The farm legislation proceeding through Congress symbolizes much of what's wrong with Washington. It's government by inertia. We do today what we did yesterday, because politicians draw their power from distributing benefits and various interest groups feel entitled to receive them -- even if they serve no defensible public purpose. Our extravagant farm programs capture the absurdity as well as any other.

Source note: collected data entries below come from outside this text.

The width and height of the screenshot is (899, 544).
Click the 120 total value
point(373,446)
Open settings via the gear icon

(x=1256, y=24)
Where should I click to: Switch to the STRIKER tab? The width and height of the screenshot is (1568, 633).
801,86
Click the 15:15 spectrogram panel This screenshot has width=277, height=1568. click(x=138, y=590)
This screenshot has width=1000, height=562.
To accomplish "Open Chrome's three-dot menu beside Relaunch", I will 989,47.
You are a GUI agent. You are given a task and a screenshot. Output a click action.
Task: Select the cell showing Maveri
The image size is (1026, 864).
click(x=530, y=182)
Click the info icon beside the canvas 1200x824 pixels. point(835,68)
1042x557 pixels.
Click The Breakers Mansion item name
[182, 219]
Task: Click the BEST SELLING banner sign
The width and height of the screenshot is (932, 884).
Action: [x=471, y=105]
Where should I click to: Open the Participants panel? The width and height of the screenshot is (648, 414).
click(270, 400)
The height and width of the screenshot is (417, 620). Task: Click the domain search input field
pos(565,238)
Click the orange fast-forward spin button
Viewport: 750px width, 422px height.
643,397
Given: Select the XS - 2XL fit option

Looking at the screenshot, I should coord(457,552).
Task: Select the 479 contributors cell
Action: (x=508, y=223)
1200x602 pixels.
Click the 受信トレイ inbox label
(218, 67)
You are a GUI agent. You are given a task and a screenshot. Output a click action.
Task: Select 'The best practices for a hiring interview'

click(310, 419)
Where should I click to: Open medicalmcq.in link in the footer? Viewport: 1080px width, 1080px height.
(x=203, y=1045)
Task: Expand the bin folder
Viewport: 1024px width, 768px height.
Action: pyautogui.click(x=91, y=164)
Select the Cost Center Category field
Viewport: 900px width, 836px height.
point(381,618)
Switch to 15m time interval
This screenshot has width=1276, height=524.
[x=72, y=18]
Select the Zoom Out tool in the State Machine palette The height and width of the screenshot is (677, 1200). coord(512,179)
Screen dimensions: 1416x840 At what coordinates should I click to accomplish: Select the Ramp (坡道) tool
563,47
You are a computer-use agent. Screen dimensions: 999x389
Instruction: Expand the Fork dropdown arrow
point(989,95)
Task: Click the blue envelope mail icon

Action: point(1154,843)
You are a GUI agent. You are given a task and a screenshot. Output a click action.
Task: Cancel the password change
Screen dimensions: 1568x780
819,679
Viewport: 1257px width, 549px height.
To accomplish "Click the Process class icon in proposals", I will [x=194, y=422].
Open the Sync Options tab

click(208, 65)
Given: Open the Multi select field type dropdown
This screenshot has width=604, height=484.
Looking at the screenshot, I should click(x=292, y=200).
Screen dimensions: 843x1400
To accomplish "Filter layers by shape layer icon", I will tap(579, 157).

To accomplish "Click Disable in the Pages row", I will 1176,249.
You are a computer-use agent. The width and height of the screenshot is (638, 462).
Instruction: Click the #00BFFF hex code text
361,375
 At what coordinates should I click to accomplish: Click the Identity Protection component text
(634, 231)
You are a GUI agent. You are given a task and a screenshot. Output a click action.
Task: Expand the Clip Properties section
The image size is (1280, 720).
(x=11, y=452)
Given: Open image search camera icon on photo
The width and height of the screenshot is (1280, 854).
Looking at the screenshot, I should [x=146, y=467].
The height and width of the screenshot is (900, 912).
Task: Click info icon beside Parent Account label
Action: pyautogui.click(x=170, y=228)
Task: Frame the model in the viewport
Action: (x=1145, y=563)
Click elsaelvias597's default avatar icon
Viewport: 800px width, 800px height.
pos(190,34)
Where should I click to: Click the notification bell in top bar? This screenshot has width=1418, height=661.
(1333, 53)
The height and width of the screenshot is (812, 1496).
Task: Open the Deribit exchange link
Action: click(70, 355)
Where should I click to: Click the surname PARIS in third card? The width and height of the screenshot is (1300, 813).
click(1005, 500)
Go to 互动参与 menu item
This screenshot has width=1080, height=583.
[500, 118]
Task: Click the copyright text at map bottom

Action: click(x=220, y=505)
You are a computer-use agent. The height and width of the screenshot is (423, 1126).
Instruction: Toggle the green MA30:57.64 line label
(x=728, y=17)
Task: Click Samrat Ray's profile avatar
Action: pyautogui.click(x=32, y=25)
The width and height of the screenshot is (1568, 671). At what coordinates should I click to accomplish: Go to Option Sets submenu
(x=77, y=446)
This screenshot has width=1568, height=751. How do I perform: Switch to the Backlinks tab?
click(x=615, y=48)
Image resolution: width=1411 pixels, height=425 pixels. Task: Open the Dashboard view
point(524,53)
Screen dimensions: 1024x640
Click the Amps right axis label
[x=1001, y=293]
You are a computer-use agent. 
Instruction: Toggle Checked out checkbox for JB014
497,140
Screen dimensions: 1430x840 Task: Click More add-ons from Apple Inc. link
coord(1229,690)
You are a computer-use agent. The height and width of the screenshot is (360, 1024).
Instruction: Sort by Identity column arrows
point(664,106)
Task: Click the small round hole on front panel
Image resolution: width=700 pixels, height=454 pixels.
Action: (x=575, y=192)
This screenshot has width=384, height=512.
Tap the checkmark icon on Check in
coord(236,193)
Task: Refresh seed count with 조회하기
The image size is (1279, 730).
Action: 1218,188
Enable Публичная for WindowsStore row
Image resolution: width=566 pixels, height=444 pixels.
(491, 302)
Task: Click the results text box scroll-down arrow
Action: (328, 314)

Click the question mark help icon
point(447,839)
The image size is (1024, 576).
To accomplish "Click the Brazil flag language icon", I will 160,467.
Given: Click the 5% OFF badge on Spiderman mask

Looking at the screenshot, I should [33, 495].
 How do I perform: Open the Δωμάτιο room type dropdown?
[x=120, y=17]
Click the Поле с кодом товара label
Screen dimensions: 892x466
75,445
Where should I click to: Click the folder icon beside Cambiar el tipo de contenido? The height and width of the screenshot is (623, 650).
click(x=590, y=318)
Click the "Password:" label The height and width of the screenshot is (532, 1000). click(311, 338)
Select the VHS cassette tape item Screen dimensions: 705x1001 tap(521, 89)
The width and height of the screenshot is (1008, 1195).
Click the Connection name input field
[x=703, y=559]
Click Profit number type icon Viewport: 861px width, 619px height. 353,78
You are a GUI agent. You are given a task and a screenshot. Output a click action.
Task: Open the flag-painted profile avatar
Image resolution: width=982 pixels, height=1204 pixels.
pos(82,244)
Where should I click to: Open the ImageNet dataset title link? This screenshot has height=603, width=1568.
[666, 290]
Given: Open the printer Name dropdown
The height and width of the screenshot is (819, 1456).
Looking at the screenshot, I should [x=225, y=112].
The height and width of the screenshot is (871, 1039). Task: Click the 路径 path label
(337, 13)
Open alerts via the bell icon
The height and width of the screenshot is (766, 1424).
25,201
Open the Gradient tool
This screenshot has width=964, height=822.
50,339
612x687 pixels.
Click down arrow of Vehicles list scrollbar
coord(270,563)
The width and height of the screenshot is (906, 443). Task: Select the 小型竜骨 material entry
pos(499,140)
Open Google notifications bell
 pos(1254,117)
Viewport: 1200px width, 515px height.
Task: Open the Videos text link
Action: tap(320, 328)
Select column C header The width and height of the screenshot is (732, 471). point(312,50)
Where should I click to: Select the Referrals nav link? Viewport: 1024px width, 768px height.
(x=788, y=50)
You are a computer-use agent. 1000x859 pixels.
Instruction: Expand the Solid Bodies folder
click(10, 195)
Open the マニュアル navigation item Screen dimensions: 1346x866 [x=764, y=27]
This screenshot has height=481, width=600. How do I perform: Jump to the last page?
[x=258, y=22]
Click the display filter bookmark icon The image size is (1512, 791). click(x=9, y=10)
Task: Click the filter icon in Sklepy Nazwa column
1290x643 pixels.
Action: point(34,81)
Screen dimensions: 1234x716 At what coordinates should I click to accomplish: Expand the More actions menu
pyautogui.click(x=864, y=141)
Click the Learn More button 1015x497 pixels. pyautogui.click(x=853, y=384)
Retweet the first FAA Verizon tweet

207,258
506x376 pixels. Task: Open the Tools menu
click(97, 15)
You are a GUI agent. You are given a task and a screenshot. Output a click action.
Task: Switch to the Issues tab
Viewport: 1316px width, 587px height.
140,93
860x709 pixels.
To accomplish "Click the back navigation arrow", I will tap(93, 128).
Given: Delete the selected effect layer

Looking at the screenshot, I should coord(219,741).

Since 1970, farm subsidies have totaled $578 billion, according to the historical tables of the U.S. budget. What has the public gotten for this vast outlay? Not much. Food would be produced without subsidies. Roughly 90 percent of commodity payments go to farmers raising grains (wheat, corn), soybeans, cotton and rice; these products represent about a fifth of farm cash receipts. Meanwhile, meat, vegetable and fruit producers get no direct subsidies. Does anyone truly think that, without subsidies, Iowa's cornfields and Kansas's wheat fields would go fallow?
All of this has been justified, to an absurd degree, as an exercise in saving the "family farm." But those have been disappearing at a steady rate for decades, and most of the subsidies go to large corporate farms. Can you imagine the outrage if any other segment of the community were subsized to this degree? I have noticed that the small one- or two-chair barbershops I favor are disappearning at an alarming rate. Every couple of years, I have to find another one. Please, save me from having to go to one of those salons in the malls -- spead a few billion around to the old guys with John Wayne posters on the walls and two-year-old copies of Field & Stream and the National Inquirer on the tables.